It’s been nearly ten years since Tim Omaji first rose to fame as a finalist in So You Think You Can Dance – better known to his fans as “Timomatic”. The following year Omaji set his sights on musical theatre, with a role in Fame.
“From Fame I pretty much just dove straight into the commercial music world and that’s been great,” said Omaji.
“It’s been a bit of a crazy ride from that time onwards. I had the incredible pleasure of playing Benny in In The Heights – which was a great musical to be a part of. So Madiba is my second musical for the year. It’s a bit of a year of theatre!”
While Fame and In The Heights required considerable dance skills, Madiba is different.
“This one is definitely more story-driven … and what a prominent story, and impact of life, to tell the story of Nelson and what he did. So I’m excited!” exclaimed Omaji, who said he chose musicals that would challenge him and move him out of his comfort zone.
Unlike Fame and In The Heights, there is no English recording of Madiba the Musical – the original production was performed in French. This is the premiere English language production.
“I love being part of it and really setting the tone of what people see the show to be.”
Omaji describes Madiba the Musical as not necessarily a biopic of the life of Nelson Mandela, but rather stories created from that time of apartheid that Mandela so fought to oppose.
“It’s a celebration of what he did. My character is not necessarily biographical. My arc is being in an interracial relationship in the time of apartheid – being with a white women and all the issues that come with that time. So it’s really a snapshot of that time in the ’70s in South Africa … and how Nelson lead people out of that,” Omaji explained.
Tim Omaji grew up hearing the story of Nelson Mandela. Omaji was born in Nigeria, but moved to Australia when he was just ten months old. He’s been back to visit Nigeria twice, although said he’s probably due for a return visit.
“It’s a completely different world, but a very vibrant and beautiful place,” said Omaji.
Joining Tim Omaji in Madiba is a strong cast of predominantly African-Australians.
“I’ve got a very strong passion for African-Australians really getting out there and representing our culture – and so this is really special, with the cast being predominantly African-Australian.”
Most importantly, Madiba tells a story, and this is what has drawn Tim Omaji back to musical theatre.
“It wasn’t that long ago that apartheid got abolished in South Africa. I think Nelson’s story has got to be told again and again.
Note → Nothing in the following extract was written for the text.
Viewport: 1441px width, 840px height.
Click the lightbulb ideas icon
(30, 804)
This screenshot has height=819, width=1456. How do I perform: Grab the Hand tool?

I think the thing that draws me to musicals is the ability to transform, and for people to see you in a completely light, and to tell a story.”
There’s just one more bucket-list musical for Tim “Timomatic” Omaji.
“There’s only one more musical that I would see myself doing in the near future if it comes here and that would be Hamilton. If I ticked that off the list then I think I’d be good for a bit!”
Madiba the Musical is now playing at the Comedy Theatre in Melbourne’s East End Theatre District for a limited season before a national tour.